How Chinese Communism flourished in this century
CCP Image Credit: Jose Luis Barros/©Gulf News

When Chairman Mao Zedong stepped forward in Tiananmen Square on October 1, 1949, and proclaimed — in standard Chinese but in a thick Hunanese accent — the founding of the People’s Republic of China, many patriots rejoiced. A large number of Chinese who were not Communists were still happy that after years of humiliation by foreign powers, a vicious Japanese invasion and a bloody civil war, China was now finally united. For the first time in roughly a century the Chinese had regained their dignity. Mao was widely credited for this.

Mao’s feat of unifying the country and restoring national pride is still a reason for many people in China to respect his legacy, and for the Chinese Communist Party (CCP) to justify its continued monopoly on power. The fear of violent disorder runs deep and is consistently drummed into Chinese of all ages. Party propagandists insist that China without Communist rule would descend once more into chaos and fall prey to hostile foreign powers.

There are, however, other reasons the CCP is still in power in China, even after Communist rule has collapsed almost everywhere else. The party has adapted extremely well to capitalism. Seeing what happened to the Soviet Union after Mikhail Gorbachev’s democratic reforms, China’s rulers refused to follow his example. The CCP made a tacit deal with the educated urban class from which most of the protesters came. One-party rule would create the orderly conditions for people to become wealthy.

‘Self-cultivation’

There is a deeper historical reason for the success of Communist Party rule in China. Imperial power in China was always backed by a quasi-religious dogma. Confucianism, originally a moral as well as a political philosophy, became an ideology imposed to instill obedience to authority.

This may not have been what Confucius, or his follower Mencius, had originally intended. But rulers have used Confucianism, today no less than a thousand years ago, to support social hierarchy and autocratic rule. Official promoters of the creed have put an authoritarian spin on what started as a humanist philosophy.

This closed system based on orthodoxy was difficult for modern reformers to challenge, or disentangle. It was not enough to topple a particular imperial regime. To stage a real revolution in the name of democracy, which was attempted in the early decades of the 20th century, Chinese reformers felt it was necessary to sweep away the orthodoxy.

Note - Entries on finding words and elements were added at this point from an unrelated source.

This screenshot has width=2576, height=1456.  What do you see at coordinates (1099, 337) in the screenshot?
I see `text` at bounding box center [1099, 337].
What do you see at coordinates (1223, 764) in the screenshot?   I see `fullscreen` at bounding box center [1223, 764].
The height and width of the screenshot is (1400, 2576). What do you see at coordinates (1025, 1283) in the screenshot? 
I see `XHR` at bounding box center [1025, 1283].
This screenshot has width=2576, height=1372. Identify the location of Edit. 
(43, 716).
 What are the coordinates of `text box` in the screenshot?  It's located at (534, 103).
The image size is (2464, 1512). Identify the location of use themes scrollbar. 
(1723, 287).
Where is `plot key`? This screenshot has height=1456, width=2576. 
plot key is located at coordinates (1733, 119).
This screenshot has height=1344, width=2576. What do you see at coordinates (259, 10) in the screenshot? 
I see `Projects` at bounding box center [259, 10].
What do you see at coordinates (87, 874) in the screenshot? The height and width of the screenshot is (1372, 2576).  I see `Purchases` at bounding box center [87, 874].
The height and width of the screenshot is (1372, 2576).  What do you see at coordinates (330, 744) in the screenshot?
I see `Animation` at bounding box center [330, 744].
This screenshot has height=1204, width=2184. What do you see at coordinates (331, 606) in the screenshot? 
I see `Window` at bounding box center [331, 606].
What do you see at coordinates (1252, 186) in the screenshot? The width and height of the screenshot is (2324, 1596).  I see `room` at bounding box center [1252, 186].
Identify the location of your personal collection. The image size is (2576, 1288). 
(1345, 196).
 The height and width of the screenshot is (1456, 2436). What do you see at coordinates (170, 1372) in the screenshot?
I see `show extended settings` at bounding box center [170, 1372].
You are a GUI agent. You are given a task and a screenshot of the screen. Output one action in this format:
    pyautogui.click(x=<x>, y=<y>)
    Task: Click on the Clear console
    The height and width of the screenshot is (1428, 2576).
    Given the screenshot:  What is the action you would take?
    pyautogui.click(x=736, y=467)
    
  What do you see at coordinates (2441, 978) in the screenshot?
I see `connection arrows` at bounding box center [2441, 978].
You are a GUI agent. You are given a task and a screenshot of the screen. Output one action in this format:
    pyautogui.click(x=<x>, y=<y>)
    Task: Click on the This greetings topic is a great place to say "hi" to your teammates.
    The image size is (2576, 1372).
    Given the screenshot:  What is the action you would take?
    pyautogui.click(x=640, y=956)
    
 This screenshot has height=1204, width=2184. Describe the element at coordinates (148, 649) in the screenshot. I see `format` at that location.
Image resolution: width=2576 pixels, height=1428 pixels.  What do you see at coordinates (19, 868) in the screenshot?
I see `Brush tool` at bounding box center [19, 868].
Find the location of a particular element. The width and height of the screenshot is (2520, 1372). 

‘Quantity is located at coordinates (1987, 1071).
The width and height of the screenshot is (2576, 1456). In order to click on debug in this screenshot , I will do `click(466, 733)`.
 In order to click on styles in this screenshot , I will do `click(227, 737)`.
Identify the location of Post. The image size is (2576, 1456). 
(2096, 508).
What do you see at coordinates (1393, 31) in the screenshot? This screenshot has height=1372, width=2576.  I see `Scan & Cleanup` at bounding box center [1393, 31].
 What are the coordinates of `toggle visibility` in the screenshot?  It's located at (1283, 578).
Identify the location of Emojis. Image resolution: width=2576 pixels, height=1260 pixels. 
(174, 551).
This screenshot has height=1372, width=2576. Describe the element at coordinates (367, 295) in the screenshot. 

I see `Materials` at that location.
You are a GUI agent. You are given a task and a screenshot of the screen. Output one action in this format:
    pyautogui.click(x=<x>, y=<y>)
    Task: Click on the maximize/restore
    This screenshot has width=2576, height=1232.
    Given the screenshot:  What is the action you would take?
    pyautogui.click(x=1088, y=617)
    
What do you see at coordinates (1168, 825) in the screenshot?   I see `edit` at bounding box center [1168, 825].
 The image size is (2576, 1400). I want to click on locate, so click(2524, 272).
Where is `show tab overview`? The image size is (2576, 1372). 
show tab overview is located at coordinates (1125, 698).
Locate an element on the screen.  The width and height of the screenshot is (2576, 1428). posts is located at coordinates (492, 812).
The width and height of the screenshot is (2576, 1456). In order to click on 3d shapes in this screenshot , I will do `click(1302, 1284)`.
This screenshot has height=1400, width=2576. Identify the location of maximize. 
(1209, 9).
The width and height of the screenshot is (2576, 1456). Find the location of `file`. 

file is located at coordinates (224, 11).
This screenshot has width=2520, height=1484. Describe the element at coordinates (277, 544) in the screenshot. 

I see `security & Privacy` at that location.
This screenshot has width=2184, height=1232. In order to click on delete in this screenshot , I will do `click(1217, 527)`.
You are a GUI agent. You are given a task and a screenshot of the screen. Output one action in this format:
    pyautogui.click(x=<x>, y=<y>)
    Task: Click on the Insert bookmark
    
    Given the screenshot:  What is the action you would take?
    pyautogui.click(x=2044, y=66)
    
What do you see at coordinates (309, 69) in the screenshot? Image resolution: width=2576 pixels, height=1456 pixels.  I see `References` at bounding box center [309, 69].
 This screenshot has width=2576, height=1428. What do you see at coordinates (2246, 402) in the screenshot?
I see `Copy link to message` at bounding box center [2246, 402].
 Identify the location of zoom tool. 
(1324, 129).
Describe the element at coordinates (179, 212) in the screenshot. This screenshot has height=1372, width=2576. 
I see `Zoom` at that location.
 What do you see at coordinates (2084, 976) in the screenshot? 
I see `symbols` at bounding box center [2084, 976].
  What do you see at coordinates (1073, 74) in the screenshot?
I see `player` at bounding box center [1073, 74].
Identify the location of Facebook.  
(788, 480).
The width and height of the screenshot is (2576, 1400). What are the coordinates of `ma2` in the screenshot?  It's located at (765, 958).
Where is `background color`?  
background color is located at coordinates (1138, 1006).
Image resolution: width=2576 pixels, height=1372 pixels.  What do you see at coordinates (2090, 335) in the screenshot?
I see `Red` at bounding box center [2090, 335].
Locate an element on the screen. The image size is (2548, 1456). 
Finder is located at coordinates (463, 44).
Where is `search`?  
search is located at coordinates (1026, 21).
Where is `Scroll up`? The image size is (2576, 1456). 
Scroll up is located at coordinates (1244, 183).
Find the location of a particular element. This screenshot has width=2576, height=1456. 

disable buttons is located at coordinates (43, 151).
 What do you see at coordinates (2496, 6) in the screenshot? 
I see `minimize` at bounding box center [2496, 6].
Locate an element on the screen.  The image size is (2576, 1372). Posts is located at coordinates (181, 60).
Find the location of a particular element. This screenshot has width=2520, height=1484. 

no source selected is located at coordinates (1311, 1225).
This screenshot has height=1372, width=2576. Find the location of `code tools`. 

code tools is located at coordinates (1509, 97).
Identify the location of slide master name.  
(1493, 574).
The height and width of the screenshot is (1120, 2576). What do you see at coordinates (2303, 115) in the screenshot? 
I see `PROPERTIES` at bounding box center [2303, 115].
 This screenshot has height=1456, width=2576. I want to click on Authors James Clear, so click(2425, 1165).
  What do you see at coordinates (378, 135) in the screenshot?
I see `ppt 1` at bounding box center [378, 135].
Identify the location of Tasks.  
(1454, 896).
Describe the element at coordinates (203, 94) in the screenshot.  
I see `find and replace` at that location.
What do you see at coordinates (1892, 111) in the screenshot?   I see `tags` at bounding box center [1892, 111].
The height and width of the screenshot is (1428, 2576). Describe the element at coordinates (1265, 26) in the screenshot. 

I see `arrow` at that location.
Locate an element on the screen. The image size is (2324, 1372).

That was the main point of the so-called May Fourth Movement of 1919, when students and intellectuals marched through the streets of Beijing under the banners ‘Mr. Science’ and ‘Mr. Democracy’. Confucianism, the ideology that had held Chinese culture and politics together for thousands of years, had to go. Science became for some Chinese thinkers a new kind of dogma, something that explained everything.

Many Chinese intellectuals of the May Fourth generation were attracted to Marxism for that very reason. It filled the post-Confucian vacuum with an alternative, modern political and scientific orthodoxy with a strong moral component. Liu Shaoqi, one of the early Communist leaders (who was later purged during the Cultural Revolution), wrote in 1939 a tract titled ‘How to Be a Good Communist’. His description of the ideal revolutionary, with its stress on ‘self-cultivation’, sounded remarkably Confucian.

‘Spiritual vacuum’

Even after the founding of the People’s Republic in 1949, the separation of church and state did not happen. Disrespecting or even just ignoring Mao’s ‘Little Red Book’, for instance, in the 1960s was treated as a form of blasphemy.

After Mao died, and especially after Deng’s capitalist reforms, Maoism and Marxism began to lose their potency. Party members paid lip service to the party orthodoxy, and children were still taught it at school, but nationalism, and even bits of warmed-over Confucianism, began to replace the old Communist dogma. This, too, created what some Chinese and experts describe as a ‘spiritual vacuum’. The reason the Chinese government crushes religious organisations that operate independently from party control is because dogmas that compete with the state orthodoxy are by definition subversive.

President Xi Jinping is very aware of this problem. That is why he is trying to tighten the party’s grip on ideology, as well as revive Maoist thought. His personality cult, stressing firm paternal leadership, as well as the authority of his philosophic thoughts, is widely seen as a way to reinstate the Communist variety of imperial rule after years of government by a succession of bland technocrats.

Xi is no Chairman Mao, however. The C.C.P. will continue to justify its rule by standing for order, national greatness and something called ‘Socialism With Chinese Characteristics’ while (some of) the people continue to get rich. The exact nature of this type of socialism is not so important, nor is whether people really believe in it. There were many schools of Confucianism, too. As long as the party remains in power, control of spiritual and intellectual life will prevent people from coming up with any viable alternative in China.

Ian Buruma, a professor at Bard College, is the author of ‘Bad Elements: Chinese Rebels From Los Angeles to Beijing’.